DanComaniciu / ThinkStock Lab grown meat
A legislative fight is shaping up in Missouri that could set a precedent for whether or not fake meat companies can continue to mislead consumers.

Source: Missouri Cattlemen’s Association

Here’s a question with long-term ramifications: what happens when some slicked-up Californians go up against a bunch of Missouri beef producers who are as stubborn as the mules the state was famous for in a bygone era?

In due time, we’ll know the answer. That’s because Missouri is the first state to address with legislation the problem of fake meat companies fooling consumers with misleading labels.

The Missouri Cattlemen's Association (MCA) is aggressively pushing legislation that prohibits misrepresenting a product as meat that is not derived from harvested production livestock.

"The legislation simply prohibits misrepresenting a product as meat that is not derived from harvested production livestock or poultry. That's the entire bill. It ensures the integrity of the meat supply here in the state," says MCA Executive Vice President Mike Deering.

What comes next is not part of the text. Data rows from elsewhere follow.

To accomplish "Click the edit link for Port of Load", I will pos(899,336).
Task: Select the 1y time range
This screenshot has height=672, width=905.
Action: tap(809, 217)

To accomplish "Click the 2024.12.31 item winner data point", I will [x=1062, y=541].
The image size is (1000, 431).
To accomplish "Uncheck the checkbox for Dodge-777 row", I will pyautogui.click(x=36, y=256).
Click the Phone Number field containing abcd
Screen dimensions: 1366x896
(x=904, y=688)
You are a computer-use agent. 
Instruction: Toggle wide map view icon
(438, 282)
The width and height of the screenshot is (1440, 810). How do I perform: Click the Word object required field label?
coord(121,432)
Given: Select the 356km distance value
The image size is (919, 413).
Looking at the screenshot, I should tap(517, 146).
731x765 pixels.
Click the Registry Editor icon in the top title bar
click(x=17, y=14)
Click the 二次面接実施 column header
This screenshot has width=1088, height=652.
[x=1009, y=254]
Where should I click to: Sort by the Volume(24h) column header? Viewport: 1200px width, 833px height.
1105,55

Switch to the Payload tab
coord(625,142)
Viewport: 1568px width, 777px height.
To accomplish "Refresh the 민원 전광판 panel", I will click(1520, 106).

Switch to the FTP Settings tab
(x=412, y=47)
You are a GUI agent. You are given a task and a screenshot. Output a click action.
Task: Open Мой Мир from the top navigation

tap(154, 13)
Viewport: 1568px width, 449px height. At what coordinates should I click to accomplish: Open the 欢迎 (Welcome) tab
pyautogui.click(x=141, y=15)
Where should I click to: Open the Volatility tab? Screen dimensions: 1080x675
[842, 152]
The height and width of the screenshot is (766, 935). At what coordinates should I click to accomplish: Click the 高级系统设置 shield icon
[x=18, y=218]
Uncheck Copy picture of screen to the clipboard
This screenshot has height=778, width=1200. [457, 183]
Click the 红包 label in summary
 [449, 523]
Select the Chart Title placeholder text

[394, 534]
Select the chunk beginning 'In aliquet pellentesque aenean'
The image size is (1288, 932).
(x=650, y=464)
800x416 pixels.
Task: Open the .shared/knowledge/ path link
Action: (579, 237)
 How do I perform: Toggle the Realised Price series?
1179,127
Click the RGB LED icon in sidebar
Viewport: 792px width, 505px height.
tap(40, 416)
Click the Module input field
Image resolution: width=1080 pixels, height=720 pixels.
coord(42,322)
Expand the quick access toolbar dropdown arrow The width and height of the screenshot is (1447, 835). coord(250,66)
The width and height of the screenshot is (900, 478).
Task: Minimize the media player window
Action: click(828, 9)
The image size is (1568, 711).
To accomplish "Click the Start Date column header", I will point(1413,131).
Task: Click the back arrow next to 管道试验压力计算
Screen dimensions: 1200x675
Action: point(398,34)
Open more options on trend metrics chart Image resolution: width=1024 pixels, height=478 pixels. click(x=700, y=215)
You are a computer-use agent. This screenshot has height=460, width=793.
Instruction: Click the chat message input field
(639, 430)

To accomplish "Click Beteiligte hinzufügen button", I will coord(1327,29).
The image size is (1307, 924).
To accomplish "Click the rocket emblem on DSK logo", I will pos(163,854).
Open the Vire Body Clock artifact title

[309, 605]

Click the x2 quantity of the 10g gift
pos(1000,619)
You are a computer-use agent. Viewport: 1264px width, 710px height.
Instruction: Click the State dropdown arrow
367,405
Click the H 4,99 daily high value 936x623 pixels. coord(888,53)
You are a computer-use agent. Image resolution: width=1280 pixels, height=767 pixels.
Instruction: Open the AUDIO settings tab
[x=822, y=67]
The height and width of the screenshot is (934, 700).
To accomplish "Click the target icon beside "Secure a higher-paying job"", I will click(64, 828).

Not everyone agrees. The association has recently met opposition from Redwood City, Calif.- based, Impossible Foods. According to the Missouri Ethics Commission, the company recently hired three Missouri lobbyists from the firm Catalyst Group, presumably to defeat legislation sponsored by Sen. Sandy Crawford (R-28) and Rep. Jeff Knight (R-129). This company produces a plant-based product imitating hamburgers. Deering believes the company has no problems misrepresenting their products as meat.

"This association is not in any way whatsoever opposed to plant-based proteins or other safe food technologies," says Deering. "We are opposed to deceiving consumers and misrepresenting a product as something it's not."

According to the company's website, their mission is to "make delicious meats that are good for people and the planet." Their website goes further to say: "The world loves meat. But relying on cows to make meat is land-hungry, water-thirsty, and pollution-heavy."

"Not only does this California company have no problem calling this product meat, which is ludicrous, it also makes no secret about its anti-livestock production stance by spouting myths about this industry," Deering says. "Attacking Missouri's farm and ranch families is bad enough, but deceiving consumers is what this legislation will stop."

MCA President Greg Buckman says Missouri farm and ranch families care for their livestock and invest a lot of time and money in ensuring the consumer has a safe, nutritious and affordable product.

"Lab grown, imitation food products or even plant-based proteins should not use nomenclature that confuses the consumer and misrepresents their products as something that it's clearly not," Buckman says.